### WHAT YOU WILL DO
Go over the entries and report the lines where the word "accomplish" occurs.

###

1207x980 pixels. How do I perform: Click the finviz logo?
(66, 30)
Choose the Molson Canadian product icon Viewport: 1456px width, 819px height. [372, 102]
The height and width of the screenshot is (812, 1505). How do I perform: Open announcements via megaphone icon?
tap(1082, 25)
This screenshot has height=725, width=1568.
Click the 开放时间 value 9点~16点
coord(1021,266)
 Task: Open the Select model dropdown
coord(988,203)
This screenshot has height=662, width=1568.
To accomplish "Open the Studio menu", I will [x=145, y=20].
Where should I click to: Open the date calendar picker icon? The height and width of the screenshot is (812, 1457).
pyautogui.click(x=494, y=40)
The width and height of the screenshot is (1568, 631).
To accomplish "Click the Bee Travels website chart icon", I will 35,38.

###

### EXERCISE SOLUTION
To accomplish "Open the Studio menu", I will [x=145, y=20].
To accomplish "Click the Bee Travels website chart icon", I will 35,38.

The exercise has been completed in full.